Abstract

The success of university campuses depends on the interrelations between creative encounters and the built environment, conceptualised here as spatial affordances for creativity. Such an interface plays a fundamental role in interactions for knowledge sharing and the exchange of ideas on campus. Due to campus public spaces generally being considered as the leftovers between buildings and classrooms, undermanaged, and overlooked, little is known about the extent to which this built environment enables or inhibits creative encounters in such spaces. The inner-city campuses and science parks (SPs) of Amsterdam and Utrecht, the case-studies of this research, differ in terms of their location relative to the city, their masterplan typologies and the arrangement of buildings. However, they are similar in terms of the aforementioned issues of public spaces. The novelty of this research is the attempt to overcome such issues using an innovative mixed-methods approach that tests the ‘spatial affordances for creativity’ with empirical data collection and analysis. This raises the importance of mapping, quantifying and analysing the spatial distribution of momentary perceptions, experiences, and feelings of people with methods such as volunteered geographic information (VGI). The results show that proximity between multiple urban functions and physical features, such as parks, cafés and urban seating are important when it comes to explaining the high frequency of creative encounters between people.
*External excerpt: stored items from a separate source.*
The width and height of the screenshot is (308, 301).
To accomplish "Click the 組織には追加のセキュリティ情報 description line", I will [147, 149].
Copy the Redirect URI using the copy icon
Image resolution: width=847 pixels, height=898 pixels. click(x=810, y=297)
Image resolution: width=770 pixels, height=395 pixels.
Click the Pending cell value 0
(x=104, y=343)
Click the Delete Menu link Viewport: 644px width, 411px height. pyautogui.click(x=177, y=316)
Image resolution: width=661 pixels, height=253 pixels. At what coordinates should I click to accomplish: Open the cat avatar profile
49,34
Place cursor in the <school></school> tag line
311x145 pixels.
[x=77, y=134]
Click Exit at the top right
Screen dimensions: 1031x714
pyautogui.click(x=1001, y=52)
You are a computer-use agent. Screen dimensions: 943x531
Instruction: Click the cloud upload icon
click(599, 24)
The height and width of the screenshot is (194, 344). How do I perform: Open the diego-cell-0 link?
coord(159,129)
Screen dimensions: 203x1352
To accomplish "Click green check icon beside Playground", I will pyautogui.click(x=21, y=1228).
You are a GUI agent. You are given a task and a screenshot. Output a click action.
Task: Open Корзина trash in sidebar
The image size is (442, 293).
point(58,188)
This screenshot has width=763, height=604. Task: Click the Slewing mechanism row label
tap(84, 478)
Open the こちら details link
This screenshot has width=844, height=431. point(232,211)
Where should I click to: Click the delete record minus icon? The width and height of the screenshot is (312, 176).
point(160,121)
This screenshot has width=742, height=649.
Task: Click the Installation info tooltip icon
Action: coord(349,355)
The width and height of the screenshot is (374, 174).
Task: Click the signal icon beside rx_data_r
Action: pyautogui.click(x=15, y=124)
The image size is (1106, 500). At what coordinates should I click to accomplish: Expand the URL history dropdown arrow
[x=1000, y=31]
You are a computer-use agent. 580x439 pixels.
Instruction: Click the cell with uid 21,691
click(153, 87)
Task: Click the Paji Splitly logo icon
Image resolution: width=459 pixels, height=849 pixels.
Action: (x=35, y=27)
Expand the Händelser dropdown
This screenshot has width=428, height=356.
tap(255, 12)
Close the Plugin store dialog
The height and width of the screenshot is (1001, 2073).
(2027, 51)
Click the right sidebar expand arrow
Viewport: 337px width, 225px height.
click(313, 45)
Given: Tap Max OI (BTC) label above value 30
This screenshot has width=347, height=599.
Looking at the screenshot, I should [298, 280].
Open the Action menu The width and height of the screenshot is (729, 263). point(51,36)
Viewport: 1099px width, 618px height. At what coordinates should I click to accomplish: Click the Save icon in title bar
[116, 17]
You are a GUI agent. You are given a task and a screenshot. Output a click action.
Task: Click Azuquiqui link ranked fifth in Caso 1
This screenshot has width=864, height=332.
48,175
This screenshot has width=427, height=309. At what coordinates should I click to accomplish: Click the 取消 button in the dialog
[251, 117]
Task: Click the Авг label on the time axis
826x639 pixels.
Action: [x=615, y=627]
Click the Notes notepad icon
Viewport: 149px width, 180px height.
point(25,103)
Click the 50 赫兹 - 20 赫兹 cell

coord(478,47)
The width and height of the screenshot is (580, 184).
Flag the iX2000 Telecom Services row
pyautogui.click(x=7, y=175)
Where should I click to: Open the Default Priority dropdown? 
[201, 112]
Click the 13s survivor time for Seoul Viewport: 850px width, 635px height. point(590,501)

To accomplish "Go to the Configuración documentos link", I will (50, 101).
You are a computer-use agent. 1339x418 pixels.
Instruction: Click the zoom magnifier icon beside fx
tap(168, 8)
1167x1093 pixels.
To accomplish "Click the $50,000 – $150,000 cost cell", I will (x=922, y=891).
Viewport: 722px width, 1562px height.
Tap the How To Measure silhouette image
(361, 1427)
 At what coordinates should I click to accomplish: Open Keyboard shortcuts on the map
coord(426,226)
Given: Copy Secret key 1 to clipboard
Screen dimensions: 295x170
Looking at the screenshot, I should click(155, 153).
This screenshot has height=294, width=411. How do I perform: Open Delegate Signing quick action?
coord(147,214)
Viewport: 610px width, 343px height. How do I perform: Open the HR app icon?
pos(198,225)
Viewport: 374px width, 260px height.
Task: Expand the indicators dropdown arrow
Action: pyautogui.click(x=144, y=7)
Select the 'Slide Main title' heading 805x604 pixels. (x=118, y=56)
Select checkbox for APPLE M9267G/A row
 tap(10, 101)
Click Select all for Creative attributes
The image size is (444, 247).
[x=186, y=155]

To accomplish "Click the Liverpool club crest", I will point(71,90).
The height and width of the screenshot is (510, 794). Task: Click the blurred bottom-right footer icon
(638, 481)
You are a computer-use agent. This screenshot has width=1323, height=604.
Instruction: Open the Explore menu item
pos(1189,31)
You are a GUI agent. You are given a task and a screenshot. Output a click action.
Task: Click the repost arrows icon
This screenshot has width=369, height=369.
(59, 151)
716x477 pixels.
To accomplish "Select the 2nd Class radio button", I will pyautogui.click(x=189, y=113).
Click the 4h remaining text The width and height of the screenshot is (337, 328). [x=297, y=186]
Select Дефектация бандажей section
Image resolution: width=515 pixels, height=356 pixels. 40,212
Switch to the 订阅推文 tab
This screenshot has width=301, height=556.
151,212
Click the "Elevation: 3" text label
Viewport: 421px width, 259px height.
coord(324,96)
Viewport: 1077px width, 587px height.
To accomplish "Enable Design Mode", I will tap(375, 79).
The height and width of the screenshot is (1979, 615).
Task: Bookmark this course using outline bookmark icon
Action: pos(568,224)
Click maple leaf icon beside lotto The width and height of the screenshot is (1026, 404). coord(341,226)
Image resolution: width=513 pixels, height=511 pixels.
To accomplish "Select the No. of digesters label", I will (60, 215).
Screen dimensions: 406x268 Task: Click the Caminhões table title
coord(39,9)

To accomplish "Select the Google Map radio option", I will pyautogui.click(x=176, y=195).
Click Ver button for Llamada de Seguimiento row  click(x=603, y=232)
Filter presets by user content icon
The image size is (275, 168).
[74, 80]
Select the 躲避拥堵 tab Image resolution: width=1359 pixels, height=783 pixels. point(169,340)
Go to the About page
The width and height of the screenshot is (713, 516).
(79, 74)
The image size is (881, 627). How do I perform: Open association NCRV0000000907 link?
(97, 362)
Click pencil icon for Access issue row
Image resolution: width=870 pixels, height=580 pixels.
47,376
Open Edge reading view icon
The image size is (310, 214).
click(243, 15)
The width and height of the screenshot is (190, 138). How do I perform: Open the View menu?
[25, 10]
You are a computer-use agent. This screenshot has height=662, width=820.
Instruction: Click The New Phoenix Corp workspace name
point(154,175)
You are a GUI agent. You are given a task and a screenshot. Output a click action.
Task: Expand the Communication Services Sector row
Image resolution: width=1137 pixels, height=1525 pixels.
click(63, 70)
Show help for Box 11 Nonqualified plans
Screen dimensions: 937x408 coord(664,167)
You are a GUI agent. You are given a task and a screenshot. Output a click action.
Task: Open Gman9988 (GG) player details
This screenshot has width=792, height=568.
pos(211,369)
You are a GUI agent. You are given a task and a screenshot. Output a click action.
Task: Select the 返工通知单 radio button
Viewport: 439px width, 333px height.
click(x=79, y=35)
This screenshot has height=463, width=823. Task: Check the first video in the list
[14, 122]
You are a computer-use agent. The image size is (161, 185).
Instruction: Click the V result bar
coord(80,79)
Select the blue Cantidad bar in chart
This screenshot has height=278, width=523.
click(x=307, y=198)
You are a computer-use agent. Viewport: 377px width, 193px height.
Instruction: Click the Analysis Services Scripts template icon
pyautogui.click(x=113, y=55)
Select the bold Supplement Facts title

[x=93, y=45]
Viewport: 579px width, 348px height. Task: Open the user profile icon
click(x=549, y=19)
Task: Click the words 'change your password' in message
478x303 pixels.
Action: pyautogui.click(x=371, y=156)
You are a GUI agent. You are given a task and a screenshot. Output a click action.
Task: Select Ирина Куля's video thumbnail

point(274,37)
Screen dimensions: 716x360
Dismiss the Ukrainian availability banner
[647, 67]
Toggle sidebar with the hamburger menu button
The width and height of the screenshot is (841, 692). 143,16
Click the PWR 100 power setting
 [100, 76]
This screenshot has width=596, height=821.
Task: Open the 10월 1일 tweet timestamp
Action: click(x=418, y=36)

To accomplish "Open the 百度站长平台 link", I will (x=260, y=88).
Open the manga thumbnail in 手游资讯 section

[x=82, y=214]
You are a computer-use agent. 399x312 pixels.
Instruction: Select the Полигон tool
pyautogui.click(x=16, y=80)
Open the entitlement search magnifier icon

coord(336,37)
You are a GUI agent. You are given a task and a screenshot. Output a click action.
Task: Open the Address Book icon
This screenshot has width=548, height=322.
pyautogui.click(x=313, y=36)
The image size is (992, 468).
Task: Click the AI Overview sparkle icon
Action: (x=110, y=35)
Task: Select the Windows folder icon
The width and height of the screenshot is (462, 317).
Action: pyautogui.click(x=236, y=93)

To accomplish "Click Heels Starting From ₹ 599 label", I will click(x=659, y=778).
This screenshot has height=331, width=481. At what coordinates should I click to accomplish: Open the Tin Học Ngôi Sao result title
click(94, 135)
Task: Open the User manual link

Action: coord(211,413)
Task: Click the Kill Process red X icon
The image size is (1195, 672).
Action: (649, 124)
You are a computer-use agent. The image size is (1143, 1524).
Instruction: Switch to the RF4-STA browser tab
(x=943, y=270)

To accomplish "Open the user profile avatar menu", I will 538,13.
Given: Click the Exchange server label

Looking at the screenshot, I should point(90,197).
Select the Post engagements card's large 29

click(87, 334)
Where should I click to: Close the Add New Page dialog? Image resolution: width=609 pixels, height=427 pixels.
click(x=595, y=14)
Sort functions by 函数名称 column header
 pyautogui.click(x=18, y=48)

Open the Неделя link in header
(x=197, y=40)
Urban designers of campuses can use the applied method as a tool to plan and design attractive public spaces that provide creativity through the transfer of tacit knowledge, social well-being, positive momentary perceptions, sense of community, and a sense of place.

Highlights

  • University campuses are vital actors in the global knowledge economy, central players in emergent innovation systems and active agents that can play a driving role in the innovation process and commercialization of knowledge [1,2,3]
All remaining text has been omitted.